Task prompt: Every line from the one that includes "Given: Select the Zoom tool in toolbar" to the end of the entries should be written out exactly, with the first and last included.

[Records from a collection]
━━━

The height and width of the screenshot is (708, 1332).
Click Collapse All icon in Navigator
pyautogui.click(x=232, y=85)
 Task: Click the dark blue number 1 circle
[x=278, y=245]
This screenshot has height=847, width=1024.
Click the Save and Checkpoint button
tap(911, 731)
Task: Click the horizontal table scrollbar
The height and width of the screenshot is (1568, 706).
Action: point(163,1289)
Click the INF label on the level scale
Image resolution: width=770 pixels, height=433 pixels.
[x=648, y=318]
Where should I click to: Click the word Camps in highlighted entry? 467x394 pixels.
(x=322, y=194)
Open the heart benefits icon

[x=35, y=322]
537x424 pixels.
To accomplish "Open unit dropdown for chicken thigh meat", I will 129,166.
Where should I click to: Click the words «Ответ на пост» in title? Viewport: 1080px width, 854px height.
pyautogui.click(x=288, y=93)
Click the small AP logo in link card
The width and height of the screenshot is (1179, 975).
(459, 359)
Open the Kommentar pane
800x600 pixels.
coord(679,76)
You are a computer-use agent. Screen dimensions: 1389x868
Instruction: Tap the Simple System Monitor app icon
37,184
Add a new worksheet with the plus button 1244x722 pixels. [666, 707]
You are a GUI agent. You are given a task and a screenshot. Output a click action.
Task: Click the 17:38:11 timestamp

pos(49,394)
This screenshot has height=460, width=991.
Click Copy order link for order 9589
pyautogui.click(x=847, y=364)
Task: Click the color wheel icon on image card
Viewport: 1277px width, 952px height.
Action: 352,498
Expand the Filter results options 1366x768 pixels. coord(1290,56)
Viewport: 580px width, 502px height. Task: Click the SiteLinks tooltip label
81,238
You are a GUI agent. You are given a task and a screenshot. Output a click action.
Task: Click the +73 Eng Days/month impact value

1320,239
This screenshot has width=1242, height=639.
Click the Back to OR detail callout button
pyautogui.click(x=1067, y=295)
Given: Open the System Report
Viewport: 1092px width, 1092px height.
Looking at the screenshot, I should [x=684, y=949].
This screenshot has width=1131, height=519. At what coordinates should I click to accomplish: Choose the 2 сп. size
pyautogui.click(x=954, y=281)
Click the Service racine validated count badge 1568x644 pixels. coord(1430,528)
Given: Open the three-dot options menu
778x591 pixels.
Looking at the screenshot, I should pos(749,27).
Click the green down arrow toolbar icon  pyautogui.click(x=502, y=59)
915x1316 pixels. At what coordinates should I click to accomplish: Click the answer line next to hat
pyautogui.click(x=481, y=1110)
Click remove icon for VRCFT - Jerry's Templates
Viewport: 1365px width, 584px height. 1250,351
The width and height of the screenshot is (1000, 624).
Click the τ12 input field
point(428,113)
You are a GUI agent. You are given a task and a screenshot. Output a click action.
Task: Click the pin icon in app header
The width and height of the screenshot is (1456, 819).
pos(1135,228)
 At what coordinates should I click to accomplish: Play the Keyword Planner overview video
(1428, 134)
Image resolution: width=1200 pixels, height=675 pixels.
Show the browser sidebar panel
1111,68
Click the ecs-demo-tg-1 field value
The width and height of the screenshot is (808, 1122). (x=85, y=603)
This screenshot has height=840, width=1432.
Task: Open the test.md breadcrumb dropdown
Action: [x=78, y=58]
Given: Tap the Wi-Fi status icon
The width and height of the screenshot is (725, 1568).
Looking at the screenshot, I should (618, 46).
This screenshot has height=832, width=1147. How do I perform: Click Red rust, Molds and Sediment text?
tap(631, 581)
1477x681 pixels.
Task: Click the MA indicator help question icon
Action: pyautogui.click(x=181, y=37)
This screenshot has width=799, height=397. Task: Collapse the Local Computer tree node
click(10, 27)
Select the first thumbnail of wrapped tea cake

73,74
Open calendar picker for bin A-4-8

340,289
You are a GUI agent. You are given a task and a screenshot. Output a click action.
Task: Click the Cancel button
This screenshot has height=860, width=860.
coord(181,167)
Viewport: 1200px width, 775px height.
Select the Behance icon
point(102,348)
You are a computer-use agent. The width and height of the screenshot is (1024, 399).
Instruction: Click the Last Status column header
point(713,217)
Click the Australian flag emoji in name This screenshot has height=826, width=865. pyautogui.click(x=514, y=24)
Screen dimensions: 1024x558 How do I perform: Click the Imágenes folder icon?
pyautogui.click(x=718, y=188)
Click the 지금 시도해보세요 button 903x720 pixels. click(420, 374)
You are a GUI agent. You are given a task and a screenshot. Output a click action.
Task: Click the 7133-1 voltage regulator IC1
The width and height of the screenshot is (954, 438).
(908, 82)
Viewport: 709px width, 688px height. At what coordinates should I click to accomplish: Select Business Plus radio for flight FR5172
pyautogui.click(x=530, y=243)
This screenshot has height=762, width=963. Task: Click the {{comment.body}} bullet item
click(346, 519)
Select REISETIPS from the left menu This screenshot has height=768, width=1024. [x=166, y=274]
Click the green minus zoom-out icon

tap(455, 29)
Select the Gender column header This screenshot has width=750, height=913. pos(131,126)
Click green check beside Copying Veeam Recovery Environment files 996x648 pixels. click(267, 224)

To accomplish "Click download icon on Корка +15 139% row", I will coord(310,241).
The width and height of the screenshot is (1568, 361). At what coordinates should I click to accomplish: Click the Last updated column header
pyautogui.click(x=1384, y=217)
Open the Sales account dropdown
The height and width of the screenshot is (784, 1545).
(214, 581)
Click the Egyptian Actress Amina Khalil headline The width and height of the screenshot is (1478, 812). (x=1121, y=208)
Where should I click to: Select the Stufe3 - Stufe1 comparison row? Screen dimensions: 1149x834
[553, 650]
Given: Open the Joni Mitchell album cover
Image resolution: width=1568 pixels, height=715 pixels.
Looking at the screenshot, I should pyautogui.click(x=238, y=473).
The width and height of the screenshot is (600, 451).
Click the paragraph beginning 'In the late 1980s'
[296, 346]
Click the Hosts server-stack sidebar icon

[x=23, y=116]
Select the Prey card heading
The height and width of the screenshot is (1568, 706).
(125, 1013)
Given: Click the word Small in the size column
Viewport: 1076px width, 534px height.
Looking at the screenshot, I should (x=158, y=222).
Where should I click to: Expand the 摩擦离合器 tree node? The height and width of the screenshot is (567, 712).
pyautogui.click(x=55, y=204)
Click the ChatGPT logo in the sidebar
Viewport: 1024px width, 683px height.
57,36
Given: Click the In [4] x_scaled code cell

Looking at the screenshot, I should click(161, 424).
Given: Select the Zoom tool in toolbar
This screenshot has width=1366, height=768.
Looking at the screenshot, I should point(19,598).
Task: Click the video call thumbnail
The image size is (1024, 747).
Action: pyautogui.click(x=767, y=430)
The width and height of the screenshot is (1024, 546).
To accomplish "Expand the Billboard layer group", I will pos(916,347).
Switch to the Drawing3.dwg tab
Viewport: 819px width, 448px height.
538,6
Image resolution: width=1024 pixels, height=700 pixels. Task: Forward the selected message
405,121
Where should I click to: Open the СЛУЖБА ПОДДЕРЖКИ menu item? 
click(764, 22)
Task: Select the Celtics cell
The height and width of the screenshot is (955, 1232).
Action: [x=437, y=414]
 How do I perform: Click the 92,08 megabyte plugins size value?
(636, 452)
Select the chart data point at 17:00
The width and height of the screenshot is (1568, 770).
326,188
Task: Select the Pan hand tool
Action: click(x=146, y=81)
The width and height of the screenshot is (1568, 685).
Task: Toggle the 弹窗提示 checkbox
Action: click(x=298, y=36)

━━━

Response:
Given: Select the Zoom tool in toolbar
This screenshot has width=1366, height=768.
Looking at the screenshot, I should point(19,598).
Task: Click the video call thumbnail
The image size is (1024, 747).
Action: pyautogui.click(x=767, y=430)
The width and height of the screenshot is (1024, 546).
To accomplish "Expand the Billboard layer group", I will pos(916,347).
Switch to the Drawing3.dwg tab
Viewport: 819px width, 448px height.
538,6
Image resolution: width=1024 pixels, height=700 pixels. Task: Forward the selected message
405,121
Where should I click to: Open the СЛУЖБА ПОДДЕРЖКИ menu item? 
click(764, 22)
Task: Select the Celtics cell
The height and width of the screenshot is (955, 1232).
Action: [x=437, y=414]
 How do I perform: Click the 92,08 megabyte plugins size value?
(636, 452)
Select the chart data point at 17:00
The width and height of the screenshot is (1568, 770).
326,188
Task: Select the Pan hand tool
Action: click(x=146, y=81)
The width and height of the screenshot is (1568, 685).
Task: Toggle the 弹窗提示 checkbox
Action: click(x=298, y=36)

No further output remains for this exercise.